Newbold attended Sunland Baptist Academy. There, Pratt highlighted that Newbold started track and field in the “ninth or tenth” grade. Even then the sprinter had a desire put his entire focus into his academics.
“He always focused on grades more than anything. He felt like doing sports is going to take away from his grades and he would have to put more time into it so he gave up on that from he was in Grade 9.”
Who knew years later the desire to compete would still be in Newbold? With the traveling and bonding that comes with being on a track and field team, Pratt disclosed that Newbold loves the experience. It also ties into his future career plans.
“Because he’s visiting a lot more countries and so forth and gaining a lot more friends, networking and establishing his self because he wants to be a sports agent. So he’s taking all these other things under his belt and establishing his self in a better way.”
It turned out that Newbold learned more about himself since December 2015. Pratt expressed that the junior now realized he was more than capable of taking on the role of being student-athlete. Although his favorite sport is basketball and he seemed to be inclined to play the sport standing at 6'1'' she continues to motivate her son in whatever he chooses to do.
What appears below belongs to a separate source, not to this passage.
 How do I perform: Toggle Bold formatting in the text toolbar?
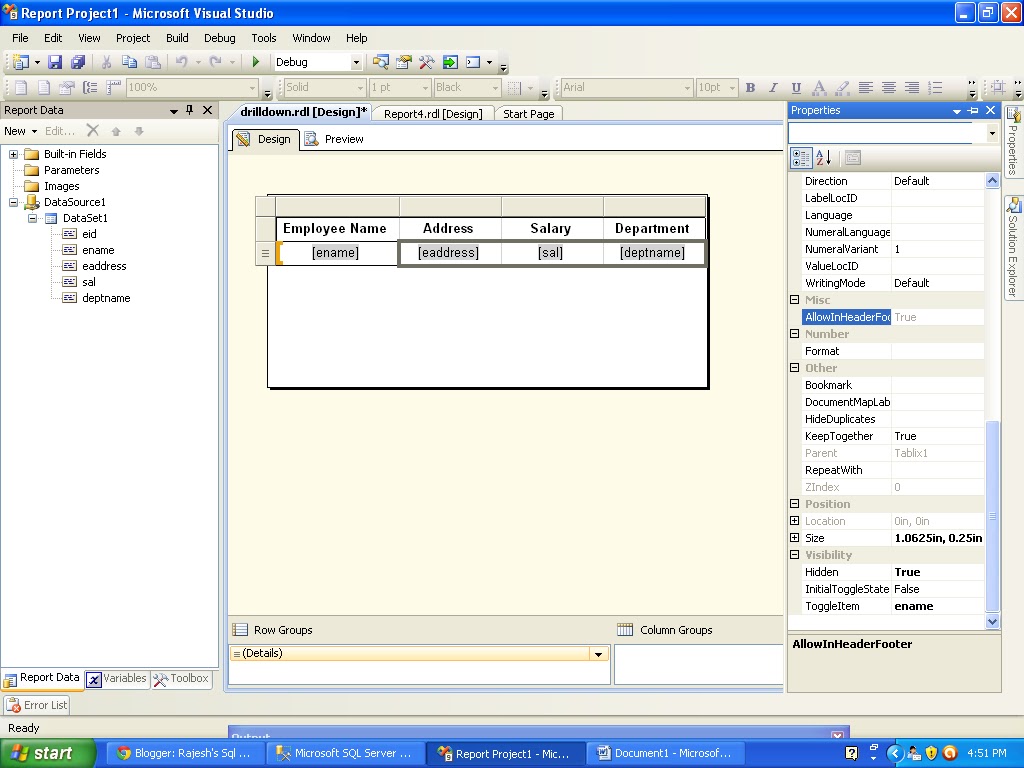point(750,88)
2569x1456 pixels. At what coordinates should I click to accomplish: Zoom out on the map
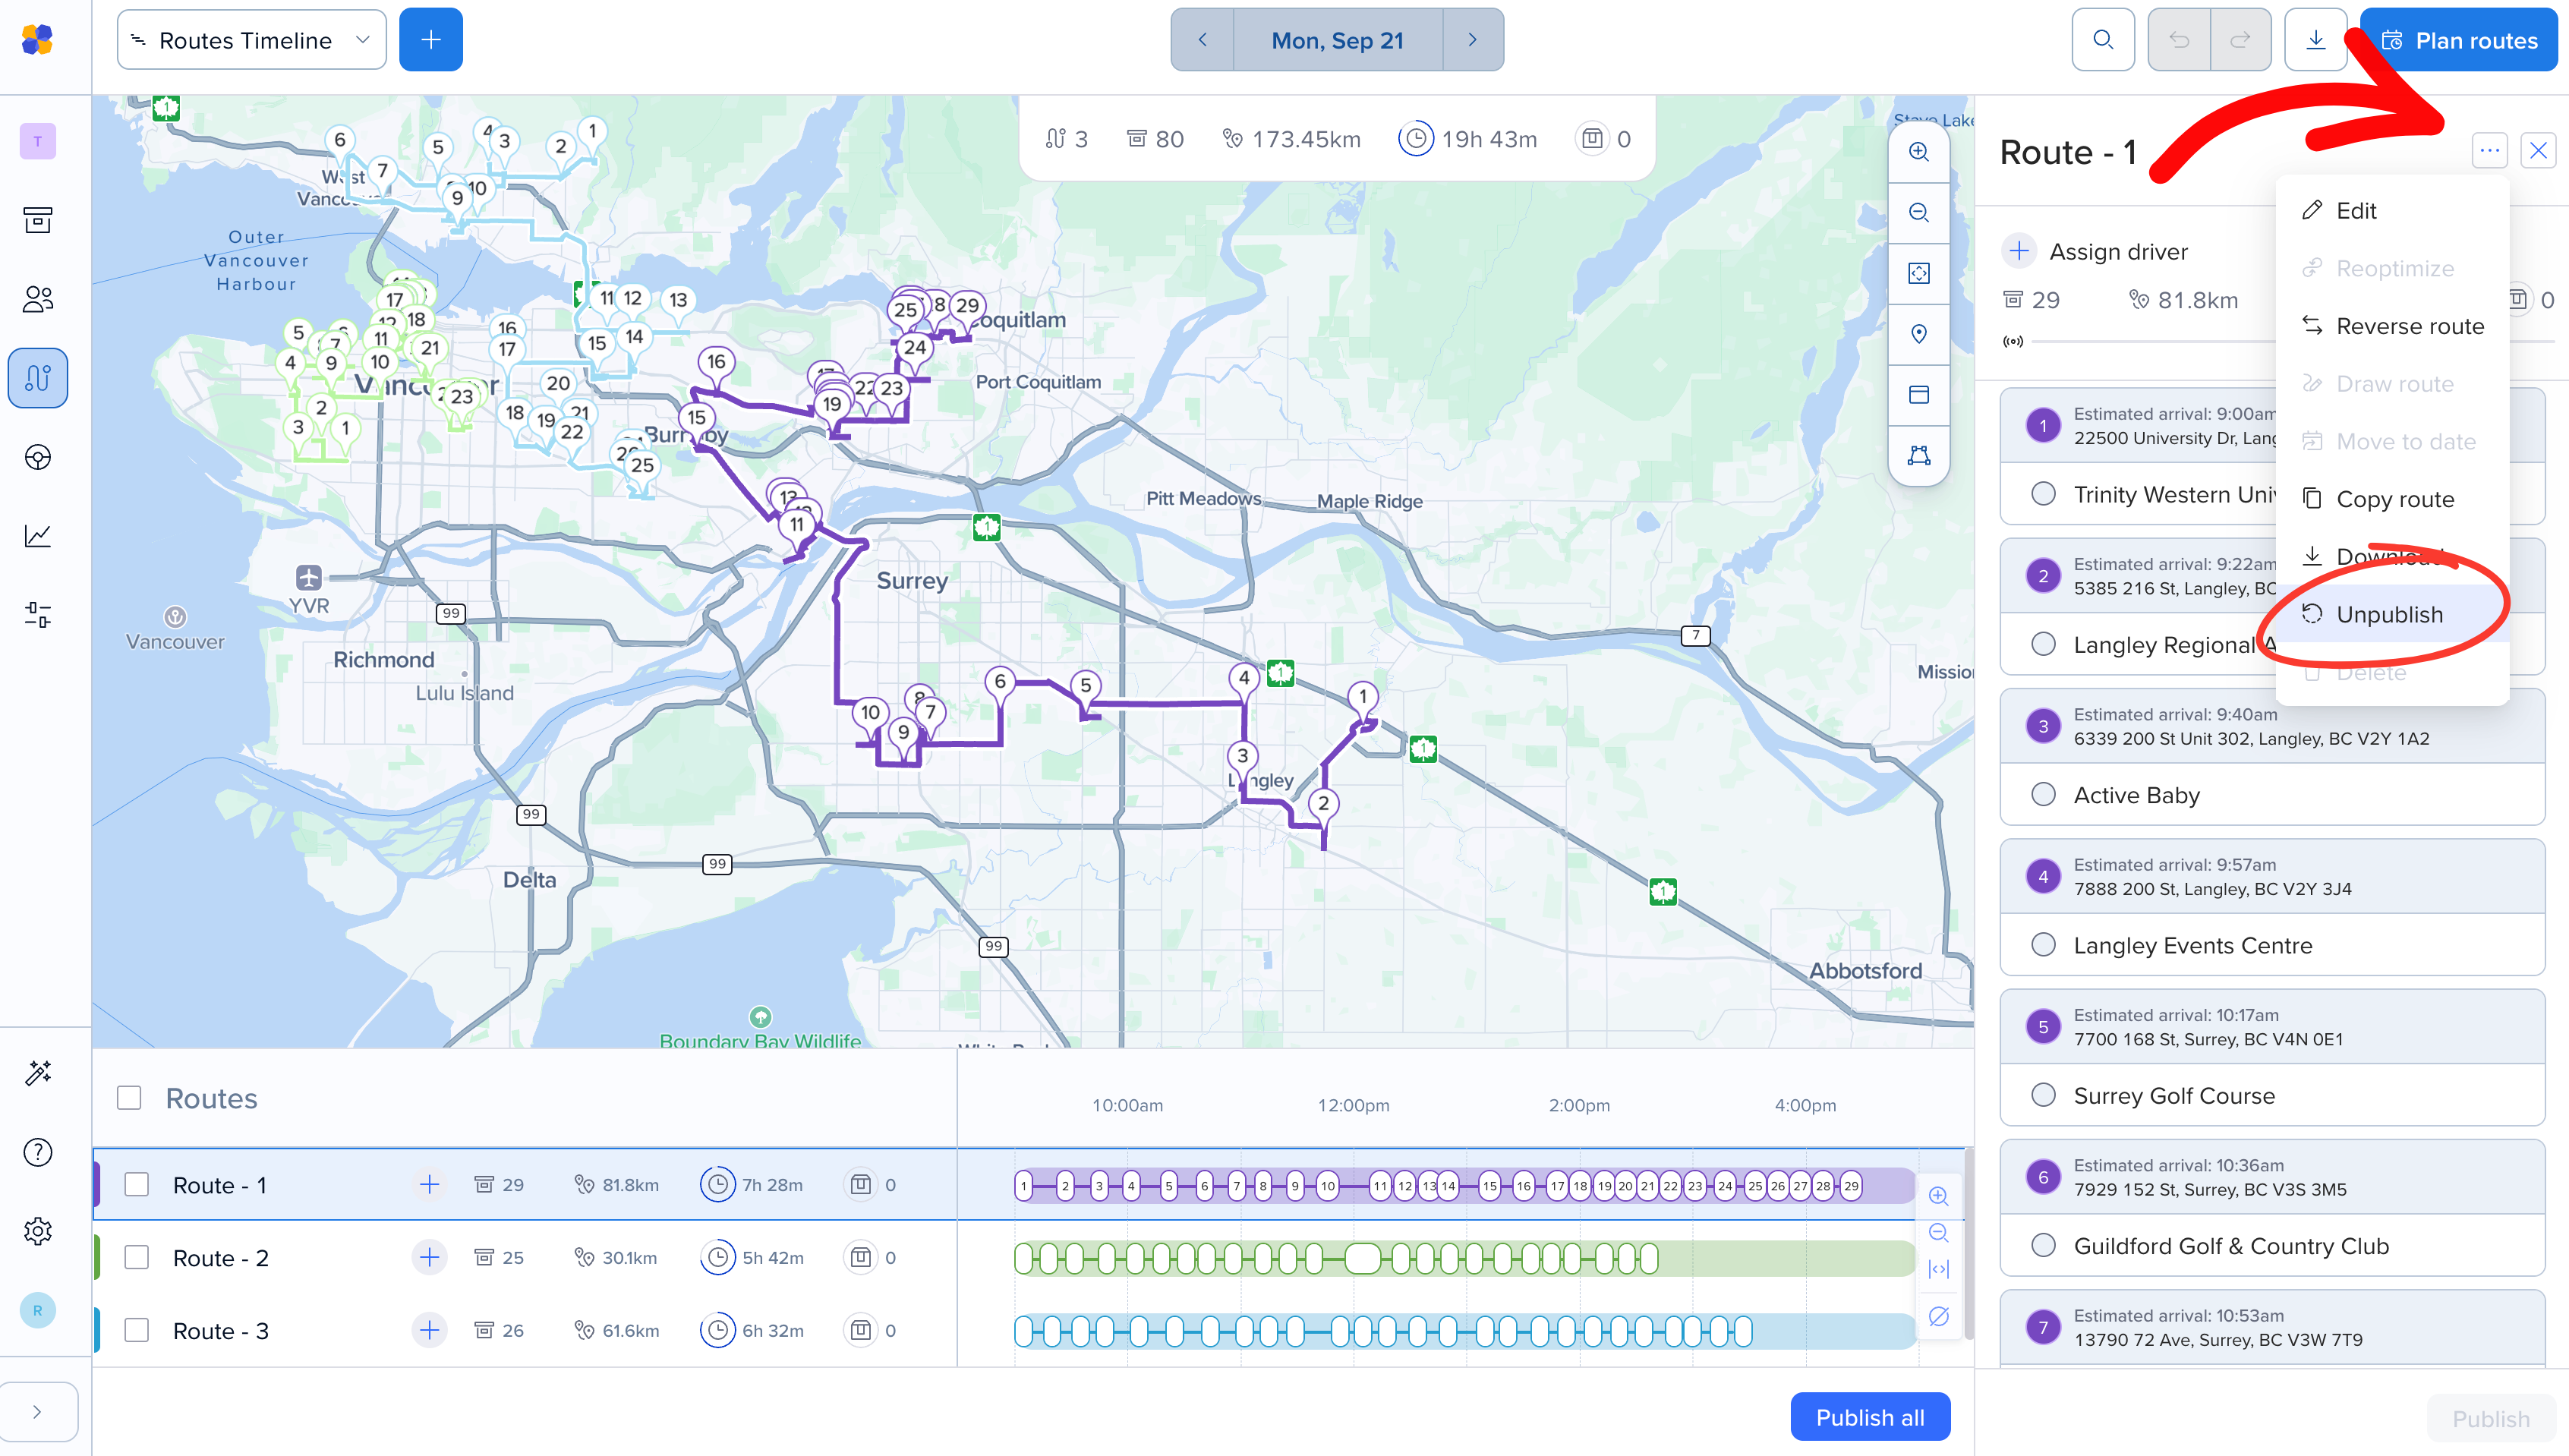[x=1918, y=213]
She noted that his father, Tony Newbold, has been his biggest supporter since day one.
Pratt credited Tony for the hard work he put in to help Husani get to where he is today.
“Well I always tell him (Husani) that the sky’s the limit and once he stays humble and keeps believing in God, that God can do anything for him. There’s nothing he can’t do.”
With a younger sibling here at home, during his trip home over the Christmas break Pratt recalled when Husani conversed with his sibling to encourage him.
“He has a younger brother and he puts it all into him and tell him ‘I was here where you are now and all I did was focus and did what I was supposed to do to get my grades and I was able to make it where I am today.’ And so he encourages a lot of his younger persons here.
“He went back to school, while he was here and touched base with some of his teachers and stuff like that. So, I think more or less it’s just word-wise and encouraging other people.”
Pratt encouraged students and athletes with college aspirations to seriously look into the Government scholarship programs, which actually helped Husani to go off to school.
The Cornell Rams today at the Spartan Invitational hosted by the University of Dubuque.